(PROBLEM TO SOLVE) Every line of the data below should be retyped exactly.

(MATERIAL PROVIDED)
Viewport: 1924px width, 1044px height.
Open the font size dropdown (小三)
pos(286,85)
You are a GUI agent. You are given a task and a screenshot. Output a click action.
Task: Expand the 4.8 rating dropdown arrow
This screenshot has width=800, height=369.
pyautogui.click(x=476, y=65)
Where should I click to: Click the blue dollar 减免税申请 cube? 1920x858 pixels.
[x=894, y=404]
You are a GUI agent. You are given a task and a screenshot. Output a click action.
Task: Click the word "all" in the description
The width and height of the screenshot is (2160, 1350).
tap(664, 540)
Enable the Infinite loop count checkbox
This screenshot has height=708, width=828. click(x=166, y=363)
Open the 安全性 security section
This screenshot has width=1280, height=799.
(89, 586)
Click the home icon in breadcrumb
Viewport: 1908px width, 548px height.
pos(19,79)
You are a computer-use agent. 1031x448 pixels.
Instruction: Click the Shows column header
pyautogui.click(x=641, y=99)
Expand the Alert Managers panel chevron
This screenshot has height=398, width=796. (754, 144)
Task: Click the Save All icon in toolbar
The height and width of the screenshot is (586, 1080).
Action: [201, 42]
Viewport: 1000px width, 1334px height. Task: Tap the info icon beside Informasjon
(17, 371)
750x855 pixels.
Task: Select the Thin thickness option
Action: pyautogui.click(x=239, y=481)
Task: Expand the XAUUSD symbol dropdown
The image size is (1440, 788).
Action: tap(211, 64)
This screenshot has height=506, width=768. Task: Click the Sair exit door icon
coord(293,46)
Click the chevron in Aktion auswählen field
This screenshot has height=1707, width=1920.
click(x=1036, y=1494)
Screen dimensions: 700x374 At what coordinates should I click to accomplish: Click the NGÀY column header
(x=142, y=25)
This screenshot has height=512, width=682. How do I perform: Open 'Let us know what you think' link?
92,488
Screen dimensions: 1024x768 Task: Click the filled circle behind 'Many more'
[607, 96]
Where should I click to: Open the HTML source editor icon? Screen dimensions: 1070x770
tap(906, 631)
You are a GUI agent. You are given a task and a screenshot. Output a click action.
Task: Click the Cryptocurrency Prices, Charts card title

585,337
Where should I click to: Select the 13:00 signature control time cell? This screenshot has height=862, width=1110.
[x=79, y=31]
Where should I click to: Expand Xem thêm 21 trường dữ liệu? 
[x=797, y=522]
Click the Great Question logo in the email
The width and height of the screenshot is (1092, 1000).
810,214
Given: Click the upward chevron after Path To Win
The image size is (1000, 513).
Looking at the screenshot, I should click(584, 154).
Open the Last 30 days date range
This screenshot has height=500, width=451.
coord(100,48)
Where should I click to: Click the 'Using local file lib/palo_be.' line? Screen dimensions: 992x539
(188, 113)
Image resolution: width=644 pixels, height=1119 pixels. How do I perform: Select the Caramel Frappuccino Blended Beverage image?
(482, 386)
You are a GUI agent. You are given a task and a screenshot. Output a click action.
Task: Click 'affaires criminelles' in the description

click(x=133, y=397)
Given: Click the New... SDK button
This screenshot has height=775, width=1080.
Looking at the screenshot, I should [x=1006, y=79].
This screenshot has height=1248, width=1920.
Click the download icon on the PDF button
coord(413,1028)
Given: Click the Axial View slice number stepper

(RESPONSE BOX)
Viewport: 1924px width, 1044px height.
Open the font size dropdown (小三)
pos(286,85)
You are a GUI agent. You are given a task and a screenshot. Output a click action.
Task: Expand the 4.8 rating dropdown arrow
This screenshot has width=800, height=369.
pyautogui.click(x=476, y=65)
Where should I click to: Click the blue dollar 减免税申请 cube? 1920x858 pixels.
[x=894, y=404]
You are a GUI agent. You are given a task and a screenshot. Output a click action.
Task: Click the word "all" in the description
The width and height of the screenshot is (2160, 1350).
tap(664, 540)
Enable the Infinite loop count checkbox
This screenshot has height=708, width=828. click(x=166, y=363)
Open the 安全性 security section
This screenshot has width=1280, height=799.
(89, 586)
Click the home icon in breadcrumb
Viewport: 1908px width, 548px height.
pos(19,79)
You are a computer-use agent. 1031x448 pixels.
Instruction: Click the Shows column header
pyautogui.click(x=641, y=99)
Expand the Alert Managers panel chevron
This screenshot has height=398, width=796. (754, 144)
Task: Click the Save All icon in toolbar
The height and width of the screenshot is (586, 1080).
Action: [201, 42]
Viewport: 1000px width, 1334px height. Task: Tap the info icon beside Informasjon
(17, 371)
750x855 pixels.
Task: Select the Thin thickness option
Action: pyautogui.click(x=239, y=481)
Task: Expand the XAUUSD symbol dropdown
The image size is (1440, 788).
Action: tap(211, 64)
This screenshot has height=506, width=768. Task: Click the Sair exit door icon
coord(293,46)
Click the chevron in Aktion auswählen field
This screenshot has height=1707, width=1920.
click(x=1036, y=1494)
Screen dimensions: 700x374 At what coordinates should I click to accomplish: Click the NGÀY column header
(x=142, y=25)
This screenshot has height=512, width=682. How do I perform: Open 'Let us know what you think' link?
92,488
Screen dimensions: 1024x768 Task: Click the filled circle behind 'Many more'
[607, 96]
Where should I click to: Open the HTML source editor icon? Screen dimensions: 1070x770
tap(906, 631)
You are a GUI agent. You are given a task and a screenshot. Output a click action.
Task: Click the Cryptocurrency Prices, Charts card title

585,337
Where should I click to: Select the 13:00 signature control time cell? This screenshot has height=862, width=1110.
[x=79, y=31]
Where should I click to: Expand Xem thêm 21 trường dữ liệu? 
[x=797, y=522]
Click the Great Question logo in the email
The width and height of the screenshot is (1092, 1000).
810,214
Given: Click the upward chevron after Path To Win
The image size is (1000, 513).
Looking at the screenshot, I should click(584, 154).
Open the Last 30 days date range
This screenshot has height=500, width=451.
coord(100,48)
Where should I click to: Click the 'Using local file lib/palo_be.' line? Screen dimensions: 992x539
(188, 113)
Image resolution: width=644 pixels, height=1119 pixels. How do I perform: Select the Caramel Frappuccino Blended Beverage image?
(482, 386)
You are a GUI agent. You are given a task and a screenshot. Output a click action.
Task: Click 'affaires criminelles' in the description

click(x=133, y=397)
Given: Click the New... SDK button
This screenshot has height=775, width=1080.
Looking at the screenshot, I should [x=1006, y=79].
This screenshot has height=1248, width=1920.
Click the download icon on the PDF button
coord(413,1028)
Given: Click the Axial View slice number stepper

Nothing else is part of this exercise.